> _TASK TO CARRY OUT_
An identical copy of all records below is to be written out.
======== RECORDS FOR THE TASK ========
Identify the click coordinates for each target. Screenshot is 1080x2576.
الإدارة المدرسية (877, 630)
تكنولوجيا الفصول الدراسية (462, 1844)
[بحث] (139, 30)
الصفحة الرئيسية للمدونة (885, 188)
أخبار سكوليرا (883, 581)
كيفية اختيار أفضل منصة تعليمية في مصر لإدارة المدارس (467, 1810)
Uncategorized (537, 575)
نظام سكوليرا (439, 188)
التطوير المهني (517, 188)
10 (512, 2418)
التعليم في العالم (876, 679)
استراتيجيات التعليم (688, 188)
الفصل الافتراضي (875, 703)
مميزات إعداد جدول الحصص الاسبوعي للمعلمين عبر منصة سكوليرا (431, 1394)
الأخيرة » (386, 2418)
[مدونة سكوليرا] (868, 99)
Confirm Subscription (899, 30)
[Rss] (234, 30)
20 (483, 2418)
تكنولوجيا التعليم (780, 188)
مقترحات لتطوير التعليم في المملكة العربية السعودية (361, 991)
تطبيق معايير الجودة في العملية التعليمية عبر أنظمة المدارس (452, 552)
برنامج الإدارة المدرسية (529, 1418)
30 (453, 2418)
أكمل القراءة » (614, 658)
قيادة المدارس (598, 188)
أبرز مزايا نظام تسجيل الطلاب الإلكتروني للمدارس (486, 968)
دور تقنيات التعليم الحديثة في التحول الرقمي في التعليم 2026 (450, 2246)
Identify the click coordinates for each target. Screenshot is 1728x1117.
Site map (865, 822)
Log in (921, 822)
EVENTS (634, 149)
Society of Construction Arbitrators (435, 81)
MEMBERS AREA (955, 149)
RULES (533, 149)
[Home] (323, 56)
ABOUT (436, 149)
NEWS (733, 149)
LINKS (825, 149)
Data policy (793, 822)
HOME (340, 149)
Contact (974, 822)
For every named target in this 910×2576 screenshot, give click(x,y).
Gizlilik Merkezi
========
> _SOLUTION FOR THIS TASK_
Identify the click coordinates for each target. Screenshot is 1080x2576.
الإدارة المدرسية (877, 630)
تكنولوجيا الفصول الدراسية (462, 1844)
[بحث] (139, 30)
الصفحة الرئيسية للمدونة (885, 188)
أخبار سكوليرا (883, 581)
كيفية اختيار أفضل منصة تعليمية في مصر لإدارة المدارس (467, 1810)
Uncategorized (537, 575)
نظام سكوليرا (439, 188)
التطوير المهني (517, 188)
10 (512, 2418)
التعليم في العالم (876, 679)
استراتيجيات التعليم (688, 188)
الفصل الافتراضي (875, 703)
مميزات إعداد جدول الحصص الاسبوعي للمعلمين عبر منصة سكوليرا (431, 1394)
الأخيرة » (386, 2418)
[مدونة سكوليرا] (868, 99)
Confirm Subscription (899, 30)
[Rss] (234, 30)
20 (483, 2418)
تكنولوجيا التعليم (780, 188)
مقترحات لتطوير التعليم في المملكة العربية السعودية (361, 991)
تطبيق معايير الجودة في العملية التعليمية عبر أنظمة المدارس (452, 552)
برنامج الإدارة المدرسية (529, 1418)
30 (453, 2418)
أكمل القراءة » (614, 658)
قيادة المدارس (598, 188)
أبرز مزايا نظام تسجيل الطلاب الإلكتروني للمدارس (486, 968)
دور تقنيات التعليم الحديثة في التحول الرقمي في التعليم 2026 (450, 2246)
Identify the click coordinates for each target. Screenshot is 1728x1117.
Site map (865, 822)
Log in (921, 822)
EVENTS (634, 149)
Society of Construction Arbitrators (435, 81)
MEMBERS AREA (955, 149)
RULES (533, 149)
[Home] (323, 56)
ABOUT (436, 149)
NEWS (733, 149)
LINKS (825, 149)
Data policy (793, 822)
HOME (340, 149)
Contact (974, 822)
For every named target in this 910×2576 screenshot, give click(x,y).
Gizlilik Merkezi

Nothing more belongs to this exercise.